Copy the entries from the start through the line containing "click(2185, 502)", changing "Office Design" to "Office Layout" and keeping everything else the same.

Data records |
+ + + + + + +
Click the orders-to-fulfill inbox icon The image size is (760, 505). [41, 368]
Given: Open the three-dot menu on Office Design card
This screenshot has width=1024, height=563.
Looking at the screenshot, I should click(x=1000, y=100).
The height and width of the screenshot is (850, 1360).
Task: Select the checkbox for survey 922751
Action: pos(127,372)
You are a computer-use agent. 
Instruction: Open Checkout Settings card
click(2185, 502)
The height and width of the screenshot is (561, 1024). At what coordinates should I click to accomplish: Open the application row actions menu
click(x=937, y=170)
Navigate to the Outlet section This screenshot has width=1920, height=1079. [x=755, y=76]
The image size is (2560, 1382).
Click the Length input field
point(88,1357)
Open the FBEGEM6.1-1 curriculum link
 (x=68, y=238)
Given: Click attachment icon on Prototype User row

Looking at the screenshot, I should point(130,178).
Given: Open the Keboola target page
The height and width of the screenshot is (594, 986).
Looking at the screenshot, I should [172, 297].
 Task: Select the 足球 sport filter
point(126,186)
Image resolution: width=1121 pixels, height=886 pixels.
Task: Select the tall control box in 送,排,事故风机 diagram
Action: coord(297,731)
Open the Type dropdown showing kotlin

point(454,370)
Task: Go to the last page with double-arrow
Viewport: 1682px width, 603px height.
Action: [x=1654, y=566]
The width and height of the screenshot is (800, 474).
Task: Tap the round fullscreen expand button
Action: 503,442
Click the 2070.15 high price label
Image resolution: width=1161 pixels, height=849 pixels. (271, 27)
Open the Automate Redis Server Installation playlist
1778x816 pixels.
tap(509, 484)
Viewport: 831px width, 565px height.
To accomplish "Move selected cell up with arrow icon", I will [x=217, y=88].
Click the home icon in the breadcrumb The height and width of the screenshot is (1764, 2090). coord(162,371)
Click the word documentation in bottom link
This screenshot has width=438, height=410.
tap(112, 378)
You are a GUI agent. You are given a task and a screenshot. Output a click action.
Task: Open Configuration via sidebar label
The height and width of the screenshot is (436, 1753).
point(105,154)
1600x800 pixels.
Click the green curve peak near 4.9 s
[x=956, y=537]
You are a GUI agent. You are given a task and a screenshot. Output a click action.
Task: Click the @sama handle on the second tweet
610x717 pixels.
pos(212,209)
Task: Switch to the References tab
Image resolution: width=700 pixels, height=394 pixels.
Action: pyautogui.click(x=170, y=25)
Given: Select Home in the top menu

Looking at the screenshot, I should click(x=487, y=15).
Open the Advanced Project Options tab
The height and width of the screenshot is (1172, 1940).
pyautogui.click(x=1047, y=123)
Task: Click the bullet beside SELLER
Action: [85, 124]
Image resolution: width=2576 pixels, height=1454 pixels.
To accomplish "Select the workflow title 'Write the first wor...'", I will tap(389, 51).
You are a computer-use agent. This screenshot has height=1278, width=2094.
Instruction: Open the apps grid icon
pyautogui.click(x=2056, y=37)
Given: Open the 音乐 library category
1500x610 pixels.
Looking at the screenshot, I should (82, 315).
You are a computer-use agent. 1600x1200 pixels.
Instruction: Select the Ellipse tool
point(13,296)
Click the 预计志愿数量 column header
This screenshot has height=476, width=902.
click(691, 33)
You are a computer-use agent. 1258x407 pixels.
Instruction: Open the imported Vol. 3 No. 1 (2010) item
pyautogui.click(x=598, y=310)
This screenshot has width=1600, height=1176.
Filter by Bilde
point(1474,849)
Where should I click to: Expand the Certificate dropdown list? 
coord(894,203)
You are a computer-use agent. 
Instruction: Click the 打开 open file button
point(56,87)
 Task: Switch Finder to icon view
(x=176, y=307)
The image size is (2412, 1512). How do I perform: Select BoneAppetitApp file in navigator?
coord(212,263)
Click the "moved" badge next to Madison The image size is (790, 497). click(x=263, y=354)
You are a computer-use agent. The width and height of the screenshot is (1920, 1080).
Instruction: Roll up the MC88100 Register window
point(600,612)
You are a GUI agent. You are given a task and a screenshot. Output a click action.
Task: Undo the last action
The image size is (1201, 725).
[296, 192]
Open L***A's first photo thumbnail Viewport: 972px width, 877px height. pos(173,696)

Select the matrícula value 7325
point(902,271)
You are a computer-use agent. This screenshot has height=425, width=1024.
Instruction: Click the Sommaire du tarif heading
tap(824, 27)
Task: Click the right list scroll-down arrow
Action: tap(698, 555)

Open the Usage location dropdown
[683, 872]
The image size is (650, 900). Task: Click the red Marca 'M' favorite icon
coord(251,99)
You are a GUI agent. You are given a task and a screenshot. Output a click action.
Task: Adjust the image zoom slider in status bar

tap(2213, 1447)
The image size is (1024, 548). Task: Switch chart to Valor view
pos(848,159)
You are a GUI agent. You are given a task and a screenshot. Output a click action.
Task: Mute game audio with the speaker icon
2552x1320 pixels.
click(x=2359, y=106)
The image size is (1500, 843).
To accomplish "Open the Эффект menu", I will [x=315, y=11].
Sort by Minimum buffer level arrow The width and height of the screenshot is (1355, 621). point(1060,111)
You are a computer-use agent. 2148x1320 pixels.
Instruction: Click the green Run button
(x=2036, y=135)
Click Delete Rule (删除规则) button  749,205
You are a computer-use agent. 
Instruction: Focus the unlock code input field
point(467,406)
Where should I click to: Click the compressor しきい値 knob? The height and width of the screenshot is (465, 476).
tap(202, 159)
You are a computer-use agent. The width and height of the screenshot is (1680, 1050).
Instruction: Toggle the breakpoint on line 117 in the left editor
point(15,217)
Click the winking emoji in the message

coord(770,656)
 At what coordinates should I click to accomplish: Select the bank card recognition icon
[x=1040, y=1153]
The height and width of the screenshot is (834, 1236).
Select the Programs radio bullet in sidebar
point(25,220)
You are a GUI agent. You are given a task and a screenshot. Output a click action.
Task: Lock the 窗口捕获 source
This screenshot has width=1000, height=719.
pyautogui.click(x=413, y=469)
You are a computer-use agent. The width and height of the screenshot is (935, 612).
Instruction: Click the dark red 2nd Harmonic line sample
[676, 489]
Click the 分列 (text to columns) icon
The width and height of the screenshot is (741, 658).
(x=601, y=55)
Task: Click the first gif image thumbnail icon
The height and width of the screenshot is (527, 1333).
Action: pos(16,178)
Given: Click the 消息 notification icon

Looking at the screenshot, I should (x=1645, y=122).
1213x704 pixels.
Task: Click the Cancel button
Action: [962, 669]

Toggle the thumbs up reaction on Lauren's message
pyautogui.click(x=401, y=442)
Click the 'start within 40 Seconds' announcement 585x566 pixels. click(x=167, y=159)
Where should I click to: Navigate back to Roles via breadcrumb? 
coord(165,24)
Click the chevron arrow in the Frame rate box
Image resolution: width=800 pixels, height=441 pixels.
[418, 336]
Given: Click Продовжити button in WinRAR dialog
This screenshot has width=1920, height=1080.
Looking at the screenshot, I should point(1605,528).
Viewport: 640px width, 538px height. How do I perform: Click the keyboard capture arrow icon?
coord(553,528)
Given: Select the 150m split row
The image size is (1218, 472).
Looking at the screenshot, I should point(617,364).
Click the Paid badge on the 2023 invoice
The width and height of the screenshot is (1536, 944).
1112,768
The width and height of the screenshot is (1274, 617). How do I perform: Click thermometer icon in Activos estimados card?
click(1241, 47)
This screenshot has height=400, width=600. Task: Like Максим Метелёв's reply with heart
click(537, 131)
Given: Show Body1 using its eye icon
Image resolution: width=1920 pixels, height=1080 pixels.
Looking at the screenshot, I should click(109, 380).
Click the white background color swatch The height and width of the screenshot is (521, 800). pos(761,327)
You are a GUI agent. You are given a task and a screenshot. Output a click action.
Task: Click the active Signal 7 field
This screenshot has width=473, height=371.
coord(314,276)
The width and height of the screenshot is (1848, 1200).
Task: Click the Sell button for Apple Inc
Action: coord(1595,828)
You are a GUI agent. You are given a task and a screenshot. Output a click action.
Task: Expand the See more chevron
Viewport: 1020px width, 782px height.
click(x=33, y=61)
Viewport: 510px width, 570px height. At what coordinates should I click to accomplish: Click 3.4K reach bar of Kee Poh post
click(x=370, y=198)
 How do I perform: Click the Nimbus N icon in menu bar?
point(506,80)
+ + + + + + +
Result |
Click the orders-to-fulfill inbox icon The image size is (760, 505). [41, 368]
Given: Open the three-dot menu on Office Layout card
This screenshot has width=1024, height=563.
Looking at the screenshot, I should click(x=1000, y=100).
The height and width of the screenshot is (850, 1360).
Task: Select the checkbox for survey 922751
Action: pos(127,372)
You are a computer-use agent. 
Instruction: Open Checkout Settings card
click(2185, 502)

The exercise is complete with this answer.